*** RECORDS FOR THIS EXERCISE ***

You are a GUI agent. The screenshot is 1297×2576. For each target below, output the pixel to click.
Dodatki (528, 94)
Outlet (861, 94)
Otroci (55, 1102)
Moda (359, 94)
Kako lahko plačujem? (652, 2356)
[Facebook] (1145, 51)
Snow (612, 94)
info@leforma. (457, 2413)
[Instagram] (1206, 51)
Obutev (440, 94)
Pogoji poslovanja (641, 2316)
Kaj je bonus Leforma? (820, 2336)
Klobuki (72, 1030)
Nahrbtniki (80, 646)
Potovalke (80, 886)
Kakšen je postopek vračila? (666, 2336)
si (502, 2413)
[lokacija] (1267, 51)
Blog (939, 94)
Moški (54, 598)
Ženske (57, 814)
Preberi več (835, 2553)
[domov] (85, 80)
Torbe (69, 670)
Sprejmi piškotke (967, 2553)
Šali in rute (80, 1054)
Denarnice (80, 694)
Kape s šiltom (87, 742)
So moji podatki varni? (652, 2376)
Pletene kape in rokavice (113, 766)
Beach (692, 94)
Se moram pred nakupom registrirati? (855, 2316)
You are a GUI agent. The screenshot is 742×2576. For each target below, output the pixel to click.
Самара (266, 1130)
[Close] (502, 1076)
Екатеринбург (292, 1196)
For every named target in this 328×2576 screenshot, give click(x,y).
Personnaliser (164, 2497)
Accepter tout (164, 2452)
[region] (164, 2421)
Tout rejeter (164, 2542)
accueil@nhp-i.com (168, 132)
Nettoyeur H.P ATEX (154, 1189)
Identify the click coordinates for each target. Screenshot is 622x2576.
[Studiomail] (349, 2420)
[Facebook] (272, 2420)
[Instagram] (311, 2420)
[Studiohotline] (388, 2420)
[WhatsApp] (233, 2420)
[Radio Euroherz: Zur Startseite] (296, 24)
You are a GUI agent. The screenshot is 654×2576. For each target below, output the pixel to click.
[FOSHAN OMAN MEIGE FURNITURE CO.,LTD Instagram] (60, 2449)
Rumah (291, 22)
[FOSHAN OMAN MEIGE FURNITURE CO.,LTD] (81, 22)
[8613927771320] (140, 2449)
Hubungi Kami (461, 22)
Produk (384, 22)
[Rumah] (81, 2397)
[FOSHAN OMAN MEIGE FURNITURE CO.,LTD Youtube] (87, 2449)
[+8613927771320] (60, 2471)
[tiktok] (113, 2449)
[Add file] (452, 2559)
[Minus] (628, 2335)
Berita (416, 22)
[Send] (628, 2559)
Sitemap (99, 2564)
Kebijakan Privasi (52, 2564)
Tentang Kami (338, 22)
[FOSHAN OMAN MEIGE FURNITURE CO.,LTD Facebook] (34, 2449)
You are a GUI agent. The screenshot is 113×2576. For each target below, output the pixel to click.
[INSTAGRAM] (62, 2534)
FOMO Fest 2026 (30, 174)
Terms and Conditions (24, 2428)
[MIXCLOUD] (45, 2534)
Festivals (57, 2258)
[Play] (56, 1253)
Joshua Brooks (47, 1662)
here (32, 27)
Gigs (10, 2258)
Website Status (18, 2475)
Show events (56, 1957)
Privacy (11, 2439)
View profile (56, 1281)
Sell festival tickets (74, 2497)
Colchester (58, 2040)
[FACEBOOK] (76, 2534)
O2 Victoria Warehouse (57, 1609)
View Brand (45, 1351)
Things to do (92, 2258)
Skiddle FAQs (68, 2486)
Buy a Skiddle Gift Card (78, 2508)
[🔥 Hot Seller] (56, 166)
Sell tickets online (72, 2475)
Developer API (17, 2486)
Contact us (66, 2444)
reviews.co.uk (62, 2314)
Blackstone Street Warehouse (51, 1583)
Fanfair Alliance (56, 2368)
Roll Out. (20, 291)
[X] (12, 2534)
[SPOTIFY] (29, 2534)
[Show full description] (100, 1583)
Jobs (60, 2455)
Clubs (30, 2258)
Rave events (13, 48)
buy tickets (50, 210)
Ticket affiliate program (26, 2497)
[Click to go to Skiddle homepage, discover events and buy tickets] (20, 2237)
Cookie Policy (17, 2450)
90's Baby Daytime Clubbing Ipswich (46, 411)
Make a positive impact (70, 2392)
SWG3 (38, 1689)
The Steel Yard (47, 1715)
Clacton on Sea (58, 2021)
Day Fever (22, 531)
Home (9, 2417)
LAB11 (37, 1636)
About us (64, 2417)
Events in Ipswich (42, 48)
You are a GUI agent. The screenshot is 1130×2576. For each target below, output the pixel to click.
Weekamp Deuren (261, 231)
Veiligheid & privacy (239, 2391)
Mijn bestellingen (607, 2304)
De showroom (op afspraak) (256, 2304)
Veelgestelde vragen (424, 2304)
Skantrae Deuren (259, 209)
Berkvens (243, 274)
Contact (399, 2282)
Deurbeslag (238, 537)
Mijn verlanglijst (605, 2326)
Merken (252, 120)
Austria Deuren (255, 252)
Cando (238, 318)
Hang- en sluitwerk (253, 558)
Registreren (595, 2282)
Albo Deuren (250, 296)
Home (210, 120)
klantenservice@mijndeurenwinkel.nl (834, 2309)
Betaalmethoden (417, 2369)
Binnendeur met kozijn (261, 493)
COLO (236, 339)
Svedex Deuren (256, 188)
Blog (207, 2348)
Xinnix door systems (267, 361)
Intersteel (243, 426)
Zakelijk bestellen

***

• **EXERCISE DETAILS**
Extract every line from the one containing "About us (64, 2417)" to the end of the entries, including both of those lines, exactly as given and with nothing added.

• **EXERCISE SOLUTION**
About us (64, 2417)
Events in Ipswich (42, 48)
You are a GUI agent. The screenshot is 1130×2576. For each target below, output the pixel to click.
Weekamp Deuren (261, 231)
Veiligheid & privacy (239, 2391)
Mijn bestellingen (607, 2304)
De showroom (op afspraak) (256, 2304)
Veelgestelde vragen (424, 2304)
Skantrae Deuren (259, 209)
Berkvens (243, 274)
Contact (399, 2282)
Deurbeslag (238, 537)
Mijn verlanglijst (605, 2326)
Merken (252, 120)
Austria Deuren (255, 252)
Cando (238, 318)
Hang- en sluitwerk (253, 558)
Registreren (595, 2282)
Albo Deuren (250, 296)
Home (210, 120)
klantenservice@mijndeurenwinkel.nl (834, 2309)
Betaalmethoden (417, 2369)
Binnendeur met kozijn (261, 493)
COLO (236, 339)
Svedex Deuren (256, 188)
Blog (207, 2348)
Xinnix door systems (267, 361)
Intersteel (243, 426)
Zakelijk bestellen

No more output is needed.